** WHAT YOU HAVE TO DO **
Which lines of the entries below run from the one holding "Starší → (87, 2142)" to the one holding "WARRIOR, la serie", inclusive? Set down exactly those lines and no others.

[Stored records]
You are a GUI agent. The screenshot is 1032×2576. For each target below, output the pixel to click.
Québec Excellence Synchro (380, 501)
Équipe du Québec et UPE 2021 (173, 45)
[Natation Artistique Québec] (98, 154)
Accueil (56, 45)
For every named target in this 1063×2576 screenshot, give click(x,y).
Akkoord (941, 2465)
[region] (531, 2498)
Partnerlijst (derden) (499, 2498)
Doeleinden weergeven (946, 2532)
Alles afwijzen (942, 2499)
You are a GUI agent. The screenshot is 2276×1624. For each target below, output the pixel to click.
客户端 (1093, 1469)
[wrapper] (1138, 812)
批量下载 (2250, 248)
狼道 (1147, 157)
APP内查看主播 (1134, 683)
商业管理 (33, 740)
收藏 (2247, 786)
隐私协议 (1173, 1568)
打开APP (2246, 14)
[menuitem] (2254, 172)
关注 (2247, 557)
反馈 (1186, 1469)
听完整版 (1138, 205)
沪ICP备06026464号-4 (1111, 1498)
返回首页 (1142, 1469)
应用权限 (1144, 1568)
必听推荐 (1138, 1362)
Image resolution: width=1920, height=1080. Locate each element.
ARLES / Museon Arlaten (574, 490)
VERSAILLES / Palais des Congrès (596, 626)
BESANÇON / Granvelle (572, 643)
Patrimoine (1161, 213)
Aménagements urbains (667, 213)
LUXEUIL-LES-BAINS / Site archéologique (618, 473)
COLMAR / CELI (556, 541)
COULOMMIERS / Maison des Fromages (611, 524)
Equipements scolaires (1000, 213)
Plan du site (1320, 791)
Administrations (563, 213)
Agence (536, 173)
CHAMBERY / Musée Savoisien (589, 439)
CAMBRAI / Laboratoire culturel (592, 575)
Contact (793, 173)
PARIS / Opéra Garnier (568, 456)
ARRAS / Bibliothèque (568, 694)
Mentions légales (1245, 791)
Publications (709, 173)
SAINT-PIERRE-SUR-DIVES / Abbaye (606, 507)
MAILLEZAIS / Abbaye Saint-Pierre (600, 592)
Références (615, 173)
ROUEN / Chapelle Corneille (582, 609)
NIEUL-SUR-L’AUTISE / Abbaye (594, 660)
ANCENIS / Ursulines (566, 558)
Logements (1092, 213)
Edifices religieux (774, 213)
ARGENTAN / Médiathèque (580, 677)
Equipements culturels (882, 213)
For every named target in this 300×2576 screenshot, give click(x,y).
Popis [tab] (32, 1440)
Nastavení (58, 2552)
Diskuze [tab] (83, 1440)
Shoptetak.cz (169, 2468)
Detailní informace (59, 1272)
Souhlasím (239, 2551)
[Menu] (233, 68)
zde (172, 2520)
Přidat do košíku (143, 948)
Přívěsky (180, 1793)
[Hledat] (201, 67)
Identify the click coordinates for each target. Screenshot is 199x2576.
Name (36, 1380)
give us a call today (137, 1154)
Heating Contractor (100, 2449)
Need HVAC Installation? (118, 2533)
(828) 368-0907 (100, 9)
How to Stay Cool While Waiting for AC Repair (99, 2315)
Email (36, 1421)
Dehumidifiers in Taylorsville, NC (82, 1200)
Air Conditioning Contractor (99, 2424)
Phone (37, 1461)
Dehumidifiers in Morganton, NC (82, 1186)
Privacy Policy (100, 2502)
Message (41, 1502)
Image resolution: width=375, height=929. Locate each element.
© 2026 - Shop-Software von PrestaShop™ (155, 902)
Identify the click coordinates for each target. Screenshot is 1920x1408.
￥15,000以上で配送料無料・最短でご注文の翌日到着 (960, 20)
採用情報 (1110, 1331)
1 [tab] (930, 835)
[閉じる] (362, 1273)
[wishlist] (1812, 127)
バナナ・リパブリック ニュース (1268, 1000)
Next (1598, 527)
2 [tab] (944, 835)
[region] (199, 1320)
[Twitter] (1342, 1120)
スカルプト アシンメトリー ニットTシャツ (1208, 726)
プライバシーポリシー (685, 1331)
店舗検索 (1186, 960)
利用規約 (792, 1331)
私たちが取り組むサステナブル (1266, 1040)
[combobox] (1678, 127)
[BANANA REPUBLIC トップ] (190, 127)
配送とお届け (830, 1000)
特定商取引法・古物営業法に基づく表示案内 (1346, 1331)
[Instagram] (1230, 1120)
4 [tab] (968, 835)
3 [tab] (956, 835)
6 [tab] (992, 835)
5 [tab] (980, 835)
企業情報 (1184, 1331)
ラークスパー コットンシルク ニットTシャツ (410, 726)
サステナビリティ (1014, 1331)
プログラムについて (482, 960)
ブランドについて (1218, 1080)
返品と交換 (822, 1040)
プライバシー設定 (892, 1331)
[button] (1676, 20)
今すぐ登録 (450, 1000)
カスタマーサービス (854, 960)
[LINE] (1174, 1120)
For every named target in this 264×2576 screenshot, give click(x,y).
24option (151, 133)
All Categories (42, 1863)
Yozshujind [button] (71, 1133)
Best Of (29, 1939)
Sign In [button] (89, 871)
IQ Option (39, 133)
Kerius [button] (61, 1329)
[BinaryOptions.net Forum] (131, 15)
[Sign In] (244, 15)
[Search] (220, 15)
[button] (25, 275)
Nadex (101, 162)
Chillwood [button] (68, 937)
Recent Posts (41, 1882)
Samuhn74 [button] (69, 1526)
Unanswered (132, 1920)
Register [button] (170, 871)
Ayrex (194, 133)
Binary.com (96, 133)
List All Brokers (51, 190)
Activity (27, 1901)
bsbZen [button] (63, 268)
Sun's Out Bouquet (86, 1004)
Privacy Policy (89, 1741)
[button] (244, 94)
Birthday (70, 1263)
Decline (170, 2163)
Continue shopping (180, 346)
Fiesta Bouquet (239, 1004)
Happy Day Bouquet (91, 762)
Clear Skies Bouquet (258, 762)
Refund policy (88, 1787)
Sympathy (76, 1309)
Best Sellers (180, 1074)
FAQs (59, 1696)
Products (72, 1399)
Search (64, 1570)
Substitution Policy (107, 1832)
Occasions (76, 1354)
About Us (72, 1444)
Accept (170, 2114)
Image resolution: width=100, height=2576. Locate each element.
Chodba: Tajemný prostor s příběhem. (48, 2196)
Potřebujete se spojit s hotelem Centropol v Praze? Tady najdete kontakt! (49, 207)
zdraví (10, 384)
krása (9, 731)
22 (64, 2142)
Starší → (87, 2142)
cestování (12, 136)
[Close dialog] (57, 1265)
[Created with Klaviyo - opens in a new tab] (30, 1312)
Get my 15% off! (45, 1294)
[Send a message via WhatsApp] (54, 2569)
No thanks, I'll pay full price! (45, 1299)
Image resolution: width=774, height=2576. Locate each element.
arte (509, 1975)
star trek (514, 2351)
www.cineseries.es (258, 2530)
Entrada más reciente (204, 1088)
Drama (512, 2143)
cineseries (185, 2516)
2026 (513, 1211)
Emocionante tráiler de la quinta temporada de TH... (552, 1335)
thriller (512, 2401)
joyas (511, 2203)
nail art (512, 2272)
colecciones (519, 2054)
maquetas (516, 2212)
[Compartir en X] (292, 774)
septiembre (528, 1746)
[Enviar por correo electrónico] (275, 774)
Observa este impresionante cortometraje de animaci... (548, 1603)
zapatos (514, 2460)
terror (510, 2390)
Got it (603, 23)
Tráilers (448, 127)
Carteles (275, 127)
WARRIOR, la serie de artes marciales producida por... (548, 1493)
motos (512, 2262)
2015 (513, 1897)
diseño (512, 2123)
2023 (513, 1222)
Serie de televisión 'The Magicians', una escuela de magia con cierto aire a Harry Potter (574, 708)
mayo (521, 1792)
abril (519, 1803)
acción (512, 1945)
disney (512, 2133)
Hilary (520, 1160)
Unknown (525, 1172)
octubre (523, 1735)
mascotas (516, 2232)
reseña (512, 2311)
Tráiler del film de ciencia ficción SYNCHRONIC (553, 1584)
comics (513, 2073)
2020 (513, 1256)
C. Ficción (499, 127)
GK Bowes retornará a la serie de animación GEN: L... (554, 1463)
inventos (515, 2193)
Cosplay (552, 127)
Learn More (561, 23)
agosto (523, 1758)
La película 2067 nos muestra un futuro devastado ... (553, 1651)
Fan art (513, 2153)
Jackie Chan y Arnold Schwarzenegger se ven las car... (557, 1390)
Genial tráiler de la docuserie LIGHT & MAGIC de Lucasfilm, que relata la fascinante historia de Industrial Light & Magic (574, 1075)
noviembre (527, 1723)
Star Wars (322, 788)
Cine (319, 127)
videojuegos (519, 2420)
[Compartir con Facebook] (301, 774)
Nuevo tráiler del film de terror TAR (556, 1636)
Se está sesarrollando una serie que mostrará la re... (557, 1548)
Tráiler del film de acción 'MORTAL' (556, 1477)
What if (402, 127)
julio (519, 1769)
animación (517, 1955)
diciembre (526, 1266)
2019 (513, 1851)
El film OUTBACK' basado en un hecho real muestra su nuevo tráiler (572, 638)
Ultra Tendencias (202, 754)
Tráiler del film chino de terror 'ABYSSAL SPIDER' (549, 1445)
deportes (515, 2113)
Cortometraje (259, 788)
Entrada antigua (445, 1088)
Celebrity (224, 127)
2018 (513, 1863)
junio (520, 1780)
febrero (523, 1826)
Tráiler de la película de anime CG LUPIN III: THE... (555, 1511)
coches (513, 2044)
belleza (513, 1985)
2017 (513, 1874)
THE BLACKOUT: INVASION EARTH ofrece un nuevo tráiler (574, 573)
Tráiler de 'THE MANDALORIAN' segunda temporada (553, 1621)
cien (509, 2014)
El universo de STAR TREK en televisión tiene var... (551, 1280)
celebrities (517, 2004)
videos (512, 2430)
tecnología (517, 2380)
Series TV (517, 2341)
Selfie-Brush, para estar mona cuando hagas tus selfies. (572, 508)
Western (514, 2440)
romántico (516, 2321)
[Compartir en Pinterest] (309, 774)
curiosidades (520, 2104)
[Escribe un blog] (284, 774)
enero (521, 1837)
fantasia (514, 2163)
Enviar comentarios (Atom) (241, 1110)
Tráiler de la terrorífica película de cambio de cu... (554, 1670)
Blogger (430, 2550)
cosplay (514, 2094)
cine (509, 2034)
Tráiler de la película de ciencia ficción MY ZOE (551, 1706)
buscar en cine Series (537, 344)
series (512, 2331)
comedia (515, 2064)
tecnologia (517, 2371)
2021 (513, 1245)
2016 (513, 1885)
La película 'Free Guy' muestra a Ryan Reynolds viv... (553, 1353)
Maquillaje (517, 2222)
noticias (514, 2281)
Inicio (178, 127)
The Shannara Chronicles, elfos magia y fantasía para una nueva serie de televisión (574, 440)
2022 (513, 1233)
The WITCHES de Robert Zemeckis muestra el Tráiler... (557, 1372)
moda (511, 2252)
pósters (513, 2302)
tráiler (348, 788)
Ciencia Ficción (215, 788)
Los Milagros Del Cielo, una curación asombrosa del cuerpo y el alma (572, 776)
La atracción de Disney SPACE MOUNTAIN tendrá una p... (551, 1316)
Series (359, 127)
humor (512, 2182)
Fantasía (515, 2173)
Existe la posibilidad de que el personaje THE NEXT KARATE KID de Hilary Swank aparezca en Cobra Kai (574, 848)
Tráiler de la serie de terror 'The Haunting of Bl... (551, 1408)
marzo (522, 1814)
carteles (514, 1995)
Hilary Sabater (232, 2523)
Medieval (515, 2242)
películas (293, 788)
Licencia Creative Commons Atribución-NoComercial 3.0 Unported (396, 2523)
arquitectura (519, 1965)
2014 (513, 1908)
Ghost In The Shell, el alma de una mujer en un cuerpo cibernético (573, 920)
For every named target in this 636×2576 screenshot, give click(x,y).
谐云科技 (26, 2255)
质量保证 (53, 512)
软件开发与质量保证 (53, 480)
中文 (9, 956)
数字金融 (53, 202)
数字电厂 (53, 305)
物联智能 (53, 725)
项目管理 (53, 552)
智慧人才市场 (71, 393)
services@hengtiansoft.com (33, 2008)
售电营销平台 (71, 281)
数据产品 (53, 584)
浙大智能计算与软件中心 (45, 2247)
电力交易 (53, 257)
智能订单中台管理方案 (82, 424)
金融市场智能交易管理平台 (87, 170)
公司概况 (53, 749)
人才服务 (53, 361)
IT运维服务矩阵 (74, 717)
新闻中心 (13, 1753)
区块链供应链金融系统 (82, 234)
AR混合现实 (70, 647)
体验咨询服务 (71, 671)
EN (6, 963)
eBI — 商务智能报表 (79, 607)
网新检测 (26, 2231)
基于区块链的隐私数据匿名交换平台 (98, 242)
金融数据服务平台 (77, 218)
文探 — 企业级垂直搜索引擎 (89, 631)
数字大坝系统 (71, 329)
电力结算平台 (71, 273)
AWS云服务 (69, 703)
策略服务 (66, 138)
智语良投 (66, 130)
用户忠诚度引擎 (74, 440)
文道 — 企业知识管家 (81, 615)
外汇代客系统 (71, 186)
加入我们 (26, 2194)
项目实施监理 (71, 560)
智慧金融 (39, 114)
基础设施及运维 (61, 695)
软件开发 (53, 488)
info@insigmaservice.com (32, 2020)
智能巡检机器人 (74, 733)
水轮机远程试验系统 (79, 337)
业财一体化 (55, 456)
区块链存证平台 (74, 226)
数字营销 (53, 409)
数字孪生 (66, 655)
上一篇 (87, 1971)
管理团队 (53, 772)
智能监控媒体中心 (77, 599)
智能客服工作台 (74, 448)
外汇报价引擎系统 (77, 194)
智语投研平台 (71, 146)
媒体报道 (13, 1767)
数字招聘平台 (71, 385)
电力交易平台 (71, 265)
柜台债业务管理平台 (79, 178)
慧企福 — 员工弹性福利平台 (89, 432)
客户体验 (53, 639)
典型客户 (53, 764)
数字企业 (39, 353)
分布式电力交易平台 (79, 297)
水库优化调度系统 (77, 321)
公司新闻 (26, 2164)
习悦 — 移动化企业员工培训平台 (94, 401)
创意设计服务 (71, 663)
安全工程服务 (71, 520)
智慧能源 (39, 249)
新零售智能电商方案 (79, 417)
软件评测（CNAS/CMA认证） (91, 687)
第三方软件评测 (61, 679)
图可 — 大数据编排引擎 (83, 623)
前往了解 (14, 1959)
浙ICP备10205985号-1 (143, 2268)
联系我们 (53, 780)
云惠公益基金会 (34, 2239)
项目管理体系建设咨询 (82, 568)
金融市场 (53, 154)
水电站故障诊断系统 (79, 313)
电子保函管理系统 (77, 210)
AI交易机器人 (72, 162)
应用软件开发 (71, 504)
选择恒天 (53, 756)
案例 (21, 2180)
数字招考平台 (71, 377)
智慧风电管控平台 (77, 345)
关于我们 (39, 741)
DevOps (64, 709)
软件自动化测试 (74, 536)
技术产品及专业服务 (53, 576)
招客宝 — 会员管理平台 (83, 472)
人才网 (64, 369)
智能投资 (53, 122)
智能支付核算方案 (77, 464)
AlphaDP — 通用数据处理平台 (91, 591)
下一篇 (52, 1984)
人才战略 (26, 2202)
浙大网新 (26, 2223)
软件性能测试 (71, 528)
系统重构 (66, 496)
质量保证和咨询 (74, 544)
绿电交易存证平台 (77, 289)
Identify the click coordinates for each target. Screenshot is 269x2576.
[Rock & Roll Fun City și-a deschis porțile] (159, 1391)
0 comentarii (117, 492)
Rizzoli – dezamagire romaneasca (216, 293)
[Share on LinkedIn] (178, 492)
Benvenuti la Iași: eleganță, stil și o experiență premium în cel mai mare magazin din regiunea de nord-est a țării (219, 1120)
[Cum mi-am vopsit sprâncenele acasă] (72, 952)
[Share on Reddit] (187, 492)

** OUTPUT FOR THIS TASK **
Starší → (87, 2142)
cestování (12, 136)
[Close dialog] (57, 1265)
[Created with Klaviyo - opens in a new tab] (30, 1312)
Get my 15% off! (45, 1294)
[Send a message via WhatsApp] (54, 2569)
No thanks, I'll pay full price! (45, 1299)
Image resolution: width=774, height=2576. Locate each element.
arte (509, 1975)
star trek (514, 2351)
www.cineseries.es (258, 2530)
Entrada más reciente (204, 1088)
Drama (512, 2143)
cineseries (185, 2516)
2026 (513, 1211)
Emocionante tráiler de la quinta temporada de TH... (552, 1335)
thriller (512, 2401)
joyas (511, 2203)
nail art (512, 2272)
colecciones (519, 2054)
maquetas (516, 2212)
[Compartir en X] (292, 774)
septiembre (528, 1746)
[Enviar por correo electrónico] (275, 774)
Observa este impresionante cortometraje de animaci... (548, 1603)
zapatos (514, 2460)
terror (510, 2390)
Got it (603, 23)
Tráilers (448, 127)
Carteles (275, 127)
WARRIOR, la serie de artes marciales producida por... (548, 1493)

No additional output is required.